A huge recovery fund had been held up in the EU as Hungary and Poland vetoed the package in a row over a rule of law mechanism. The other member states agreed that funding would not be handed out to countries who do not respect the rule of law, independence of the judiciary and freedom of expression. Given that the Hungarian and Polish leaders have both been criticised for undemocratic governance, the clause in the recovery funding led to deadlock. After days of intense negotiations, a compromise was eventually reached, meaning the £1.6trillion of stimulus funding can now be distributed to the EU27.
However, tension with Poland, Hungary and the rest of the bloc has existed for years – and some are warning that another departure from the EU could be imminent as the UK negotiates its future trading arrangement with Brussels.

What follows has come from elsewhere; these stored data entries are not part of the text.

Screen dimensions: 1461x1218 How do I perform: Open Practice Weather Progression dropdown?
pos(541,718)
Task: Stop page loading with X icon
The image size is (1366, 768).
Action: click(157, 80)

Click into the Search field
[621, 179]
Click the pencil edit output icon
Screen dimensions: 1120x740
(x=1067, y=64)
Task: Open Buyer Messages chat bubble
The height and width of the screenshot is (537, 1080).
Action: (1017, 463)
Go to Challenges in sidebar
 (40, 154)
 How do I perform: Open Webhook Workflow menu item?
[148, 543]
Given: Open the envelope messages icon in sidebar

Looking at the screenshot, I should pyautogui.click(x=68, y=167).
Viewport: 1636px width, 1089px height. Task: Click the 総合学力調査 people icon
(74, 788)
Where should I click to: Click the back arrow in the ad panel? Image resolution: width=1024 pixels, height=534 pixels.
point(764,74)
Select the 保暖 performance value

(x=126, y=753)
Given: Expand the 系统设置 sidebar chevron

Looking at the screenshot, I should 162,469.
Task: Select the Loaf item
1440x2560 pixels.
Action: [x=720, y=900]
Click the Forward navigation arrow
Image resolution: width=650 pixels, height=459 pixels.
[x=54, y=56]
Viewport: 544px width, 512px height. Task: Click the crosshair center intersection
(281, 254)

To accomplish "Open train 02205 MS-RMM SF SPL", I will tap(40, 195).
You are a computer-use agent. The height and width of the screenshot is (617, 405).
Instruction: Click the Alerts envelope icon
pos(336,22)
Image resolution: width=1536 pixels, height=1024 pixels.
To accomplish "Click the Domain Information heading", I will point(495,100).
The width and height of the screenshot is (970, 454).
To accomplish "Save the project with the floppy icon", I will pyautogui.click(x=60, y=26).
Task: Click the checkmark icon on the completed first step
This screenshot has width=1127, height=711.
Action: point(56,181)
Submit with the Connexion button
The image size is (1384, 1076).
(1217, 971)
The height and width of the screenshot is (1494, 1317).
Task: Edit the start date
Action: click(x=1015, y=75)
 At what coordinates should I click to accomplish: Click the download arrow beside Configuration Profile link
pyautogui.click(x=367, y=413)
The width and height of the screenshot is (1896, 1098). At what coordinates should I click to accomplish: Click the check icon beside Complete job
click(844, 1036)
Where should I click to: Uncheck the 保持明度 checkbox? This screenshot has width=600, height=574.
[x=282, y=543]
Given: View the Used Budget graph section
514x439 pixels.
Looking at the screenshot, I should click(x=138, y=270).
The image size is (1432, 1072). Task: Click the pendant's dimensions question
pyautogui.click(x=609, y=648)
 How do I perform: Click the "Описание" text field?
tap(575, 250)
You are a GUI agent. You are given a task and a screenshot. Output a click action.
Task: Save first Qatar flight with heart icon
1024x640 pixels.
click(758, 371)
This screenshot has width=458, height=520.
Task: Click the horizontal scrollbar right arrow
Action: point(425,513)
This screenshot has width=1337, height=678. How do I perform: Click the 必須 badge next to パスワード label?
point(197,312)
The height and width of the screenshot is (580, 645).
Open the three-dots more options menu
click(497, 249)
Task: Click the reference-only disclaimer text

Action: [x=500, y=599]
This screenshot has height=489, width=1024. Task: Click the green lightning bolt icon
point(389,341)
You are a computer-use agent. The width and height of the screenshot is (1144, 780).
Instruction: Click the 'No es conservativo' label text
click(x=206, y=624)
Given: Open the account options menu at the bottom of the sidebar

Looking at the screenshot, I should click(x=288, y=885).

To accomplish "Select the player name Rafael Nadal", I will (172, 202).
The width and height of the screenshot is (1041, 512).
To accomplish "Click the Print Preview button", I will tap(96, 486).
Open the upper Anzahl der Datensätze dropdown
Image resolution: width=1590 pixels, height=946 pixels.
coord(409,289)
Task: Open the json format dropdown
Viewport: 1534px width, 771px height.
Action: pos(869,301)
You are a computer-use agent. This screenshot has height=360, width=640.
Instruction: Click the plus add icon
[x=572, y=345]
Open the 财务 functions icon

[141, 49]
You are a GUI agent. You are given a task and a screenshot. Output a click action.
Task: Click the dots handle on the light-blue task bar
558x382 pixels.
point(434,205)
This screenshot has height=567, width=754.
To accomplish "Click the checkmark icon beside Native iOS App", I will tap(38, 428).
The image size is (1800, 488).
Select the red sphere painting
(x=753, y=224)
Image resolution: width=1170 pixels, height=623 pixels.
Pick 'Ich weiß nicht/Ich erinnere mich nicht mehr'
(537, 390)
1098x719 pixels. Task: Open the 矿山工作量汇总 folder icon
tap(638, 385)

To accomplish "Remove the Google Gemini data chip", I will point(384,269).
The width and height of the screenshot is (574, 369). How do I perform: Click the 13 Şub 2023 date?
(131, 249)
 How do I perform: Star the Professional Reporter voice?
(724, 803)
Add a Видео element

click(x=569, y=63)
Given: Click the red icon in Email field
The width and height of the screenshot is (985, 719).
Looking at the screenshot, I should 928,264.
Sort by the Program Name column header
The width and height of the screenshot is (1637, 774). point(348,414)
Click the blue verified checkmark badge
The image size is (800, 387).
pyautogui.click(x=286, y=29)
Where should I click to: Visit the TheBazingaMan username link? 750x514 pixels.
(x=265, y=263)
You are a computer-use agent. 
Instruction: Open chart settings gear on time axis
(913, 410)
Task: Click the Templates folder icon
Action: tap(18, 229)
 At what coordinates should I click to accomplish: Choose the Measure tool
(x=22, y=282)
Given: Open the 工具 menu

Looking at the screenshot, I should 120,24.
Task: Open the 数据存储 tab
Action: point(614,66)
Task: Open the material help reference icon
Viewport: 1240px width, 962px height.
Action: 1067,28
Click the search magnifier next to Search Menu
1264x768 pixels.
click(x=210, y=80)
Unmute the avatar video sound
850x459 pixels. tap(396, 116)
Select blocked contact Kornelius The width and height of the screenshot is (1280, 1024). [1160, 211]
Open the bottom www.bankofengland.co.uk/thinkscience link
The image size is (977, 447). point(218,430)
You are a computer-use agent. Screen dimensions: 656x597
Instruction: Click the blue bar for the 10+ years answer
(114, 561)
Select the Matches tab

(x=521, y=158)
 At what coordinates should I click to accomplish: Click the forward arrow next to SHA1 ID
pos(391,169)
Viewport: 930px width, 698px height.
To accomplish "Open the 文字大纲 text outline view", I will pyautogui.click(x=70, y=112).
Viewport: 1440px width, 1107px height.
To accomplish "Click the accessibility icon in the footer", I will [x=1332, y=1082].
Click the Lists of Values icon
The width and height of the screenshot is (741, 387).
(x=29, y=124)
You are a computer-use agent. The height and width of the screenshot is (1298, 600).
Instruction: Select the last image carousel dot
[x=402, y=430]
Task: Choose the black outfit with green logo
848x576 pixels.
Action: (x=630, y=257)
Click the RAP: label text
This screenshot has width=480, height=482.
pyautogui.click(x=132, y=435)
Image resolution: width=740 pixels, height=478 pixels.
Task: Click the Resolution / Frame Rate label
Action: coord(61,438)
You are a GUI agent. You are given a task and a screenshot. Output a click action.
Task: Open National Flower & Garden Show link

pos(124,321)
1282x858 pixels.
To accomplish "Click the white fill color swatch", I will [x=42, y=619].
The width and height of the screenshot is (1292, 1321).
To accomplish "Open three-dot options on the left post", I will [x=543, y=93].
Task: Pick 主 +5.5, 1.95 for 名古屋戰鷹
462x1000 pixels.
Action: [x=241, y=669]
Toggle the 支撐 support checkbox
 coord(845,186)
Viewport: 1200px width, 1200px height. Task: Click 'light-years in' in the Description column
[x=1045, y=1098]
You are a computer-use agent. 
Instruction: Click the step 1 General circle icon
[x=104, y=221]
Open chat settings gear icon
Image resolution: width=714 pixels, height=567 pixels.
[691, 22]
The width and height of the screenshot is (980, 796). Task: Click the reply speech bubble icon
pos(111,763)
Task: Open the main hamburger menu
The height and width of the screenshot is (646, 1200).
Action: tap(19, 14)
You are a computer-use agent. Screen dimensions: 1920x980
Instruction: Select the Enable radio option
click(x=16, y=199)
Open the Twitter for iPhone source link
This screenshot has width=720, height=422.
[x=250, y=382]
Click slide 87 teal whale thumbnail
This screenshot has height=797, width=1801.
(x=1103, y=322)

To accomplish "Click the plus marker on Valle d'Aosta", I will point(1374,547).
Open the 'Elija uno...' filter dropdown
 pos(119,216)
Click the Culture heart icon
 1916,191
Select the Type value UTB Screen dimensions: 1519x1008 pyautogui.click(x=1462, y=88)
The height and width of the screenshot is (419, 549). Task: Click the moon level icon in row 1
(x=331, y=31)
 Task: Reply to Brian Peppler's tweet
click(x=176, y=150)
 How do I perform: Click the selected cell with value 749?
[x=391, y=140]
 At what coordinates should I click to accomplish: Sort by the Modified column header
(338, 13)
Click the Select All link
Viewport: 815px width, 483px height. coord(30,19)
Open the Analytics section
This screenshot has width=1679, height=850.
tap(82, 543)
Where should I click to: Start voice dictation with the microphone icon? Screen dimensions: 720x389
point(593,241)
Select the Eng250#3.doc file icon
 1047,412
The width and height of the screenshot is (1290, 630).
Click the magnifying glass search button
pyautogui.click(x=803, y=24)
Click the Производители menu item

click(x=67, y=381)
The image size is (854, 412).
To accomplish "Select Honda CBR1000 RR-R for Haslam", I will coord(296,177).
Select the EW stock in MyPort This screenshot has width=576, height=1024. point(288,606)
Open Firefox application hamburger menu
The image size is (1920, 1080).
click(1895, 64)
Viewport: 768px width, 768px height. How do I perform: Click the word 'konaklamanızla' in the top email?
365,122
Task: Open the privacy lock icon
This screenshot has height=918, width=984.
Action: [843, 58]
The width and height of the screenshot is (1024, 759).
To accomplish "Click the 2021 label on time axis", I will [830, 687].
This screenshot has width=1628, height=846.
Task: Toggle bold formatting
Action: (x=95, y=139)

Polish conservative magazine – Do Rzeczy – ran a provocative front page to signal its discontent with the EU.
It read: “We must tell the EU: Enough. Polexit — we have a right to talk about it.”
The ruling Law and Justice Party in Warsaw has also been warned by its domestic opponents that the repeated clashes with Brussels could sway public opinion in Poland towards euroscepticism.
President Andrzej Duda has used harsh terms to describe the EU, branding it an “imaginary community of little consequence for us”, while Prime Minister Mateusz Morawiecki recently warned that the bloc risks becoming an “oligarchy”.
Malgorzata Kidawa-Blonska, from the main opposition party, Civic Coalition, warned recently that this rhetoric is signalling that “what happened in the UK is starting to happen here”.
However, while fears of Polexit are growing, opinion polling in Poland still has 80 percent of people in support of membership, and Law and Justice figures have also said they do not want to leave the EU.
Poland’s foreign minister, Zbigniew Rau, said recently that “Polexit is a complete absurdity, no political force that counts on the Polish scene has ever formulated such a demand, and the ruling coalition would be the last ones who would try to think or conduct a discourse in these terms”.
The economy in Poland has seen increased foreign investment as a result of its access to the single market.
When joining the bloc in 2004, income per capita stood at 45 percent. By 2017, it had risen to 70 percent, Eurostat reports.
Poland also has a much smaller economy than the UK, meaning it would be hit much harder by potential tariffs upon departure of the EU.